When I've observed the oom-killer death taking place, basically we had a large number of reads queued up, and at least one or two of them were single filesystem objects over 8mb in size (for example, the kernel image). We would very quickly queue up more reads with signature verification and write pending, then run out of memory in pending I/O operations which would lead to filesystem corruption (this is not every oom-killer death, just the ones that result in leaving /ostree in an unusable state). By the time the app gets killed, we already have a corrupted filesystem. Since this happens on the pull, the current deployment is usable but I have no way to recover /ostree and do a successful pull.
I'm currently stuck on 2020.3 due to build issues on buildroot, but I'll try backporting the commit to see if that makes a difference.
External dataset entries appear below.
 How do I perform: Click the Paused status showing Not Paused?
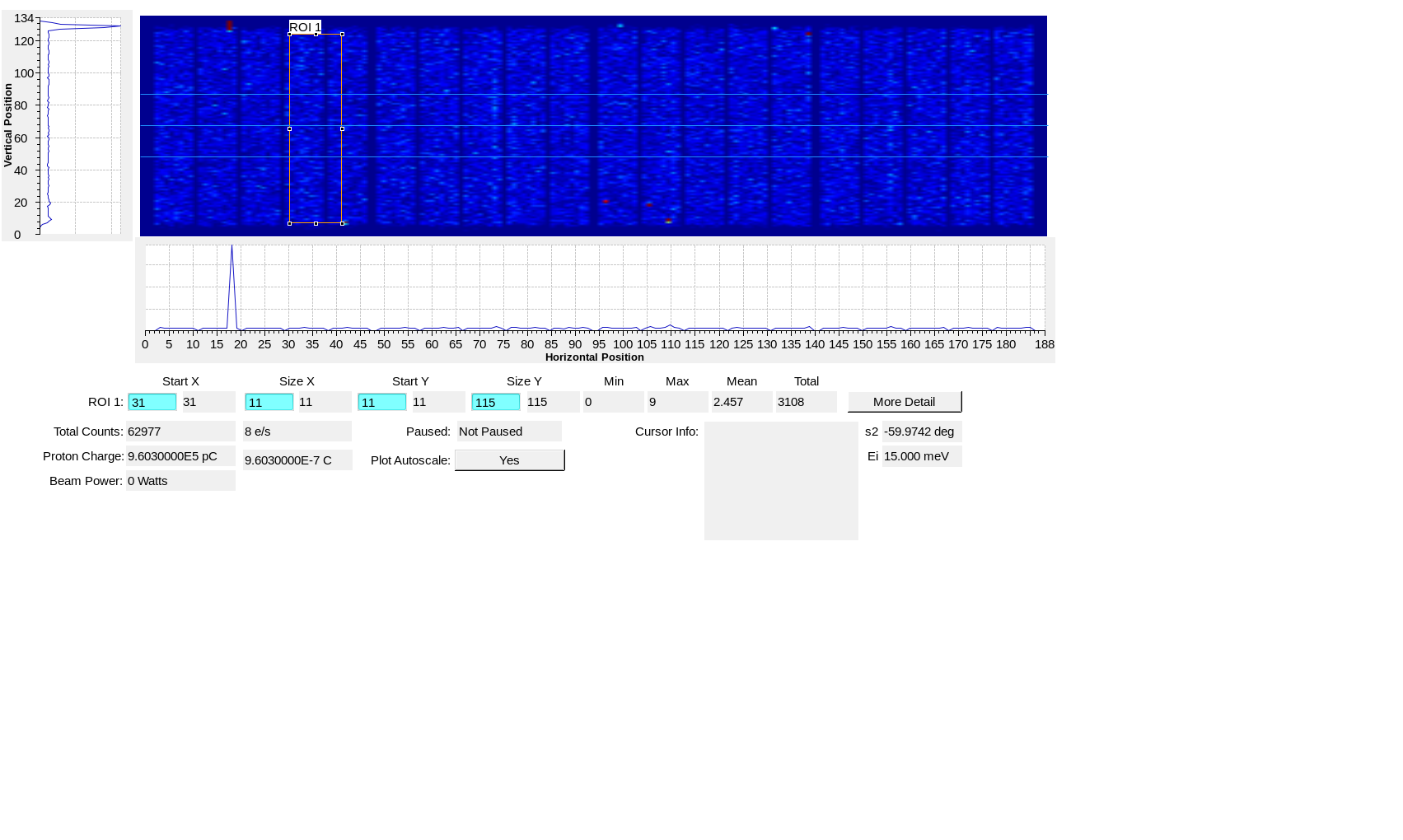[x=509, y=431]
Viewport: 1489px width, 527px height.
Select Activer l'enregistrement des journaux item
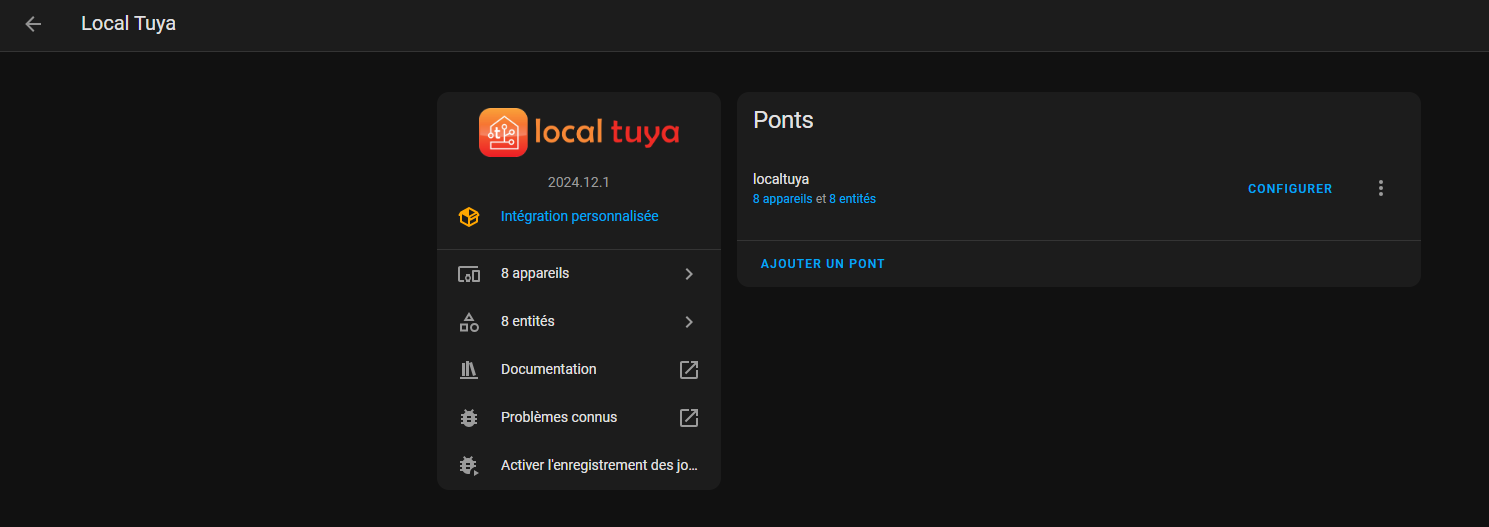(598, 466)
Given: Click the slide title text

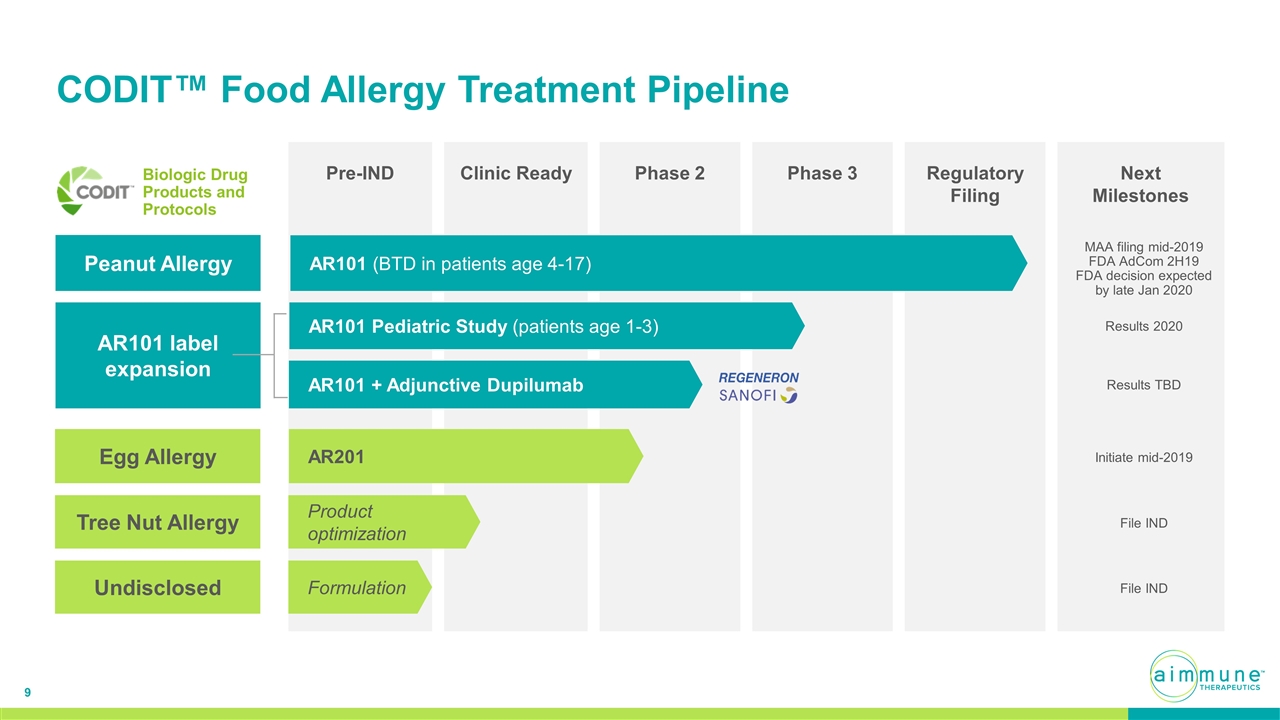Looking at the screenshot, I should pyautogui.click(x=422, y=90).
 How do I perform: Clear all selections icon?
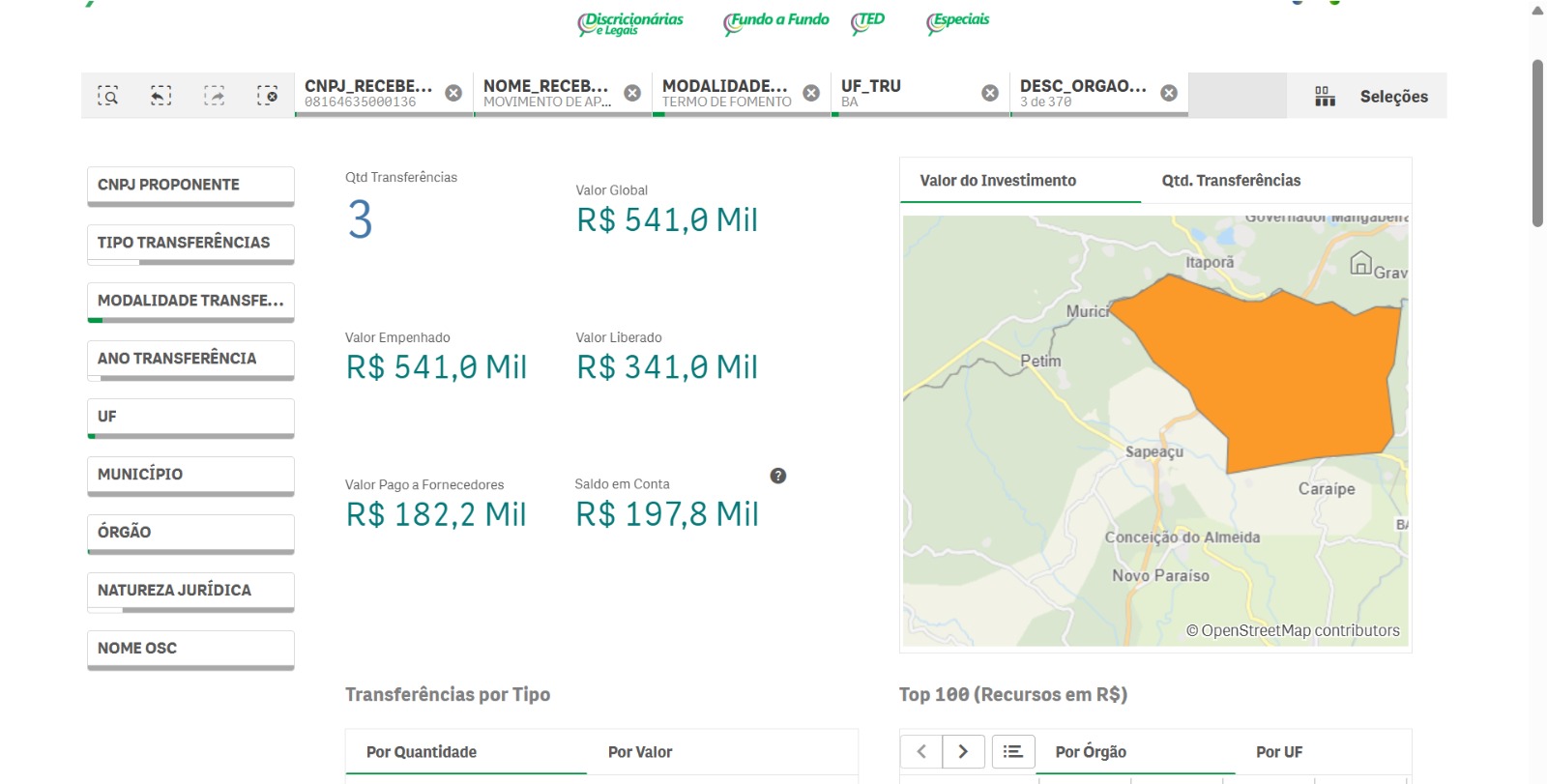tap(267, 96)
I can reproduce this with the right combination of updates.

[ericcurtin]

There is an article online that suggests ostree memory usage can be quite high:

https://witekio.com/de/blog-de/ostree-tutorial-system-updates/

do we have any hard data in a blog post that describes what kind of memory is typically required in an el9 ostree-based system for upgrades? If no, should we write one?

[cgwalters]

We don't have any hard data. In #2766 I found what I believe is one source of memory use proportional to O(files).

I think we can repurpose this issue for gathering data and metrics, and ideally scaling our queues roughly to available resources (CPU, network speed, I/O bandwidth, memory). We definitely don't want any unbounded queues.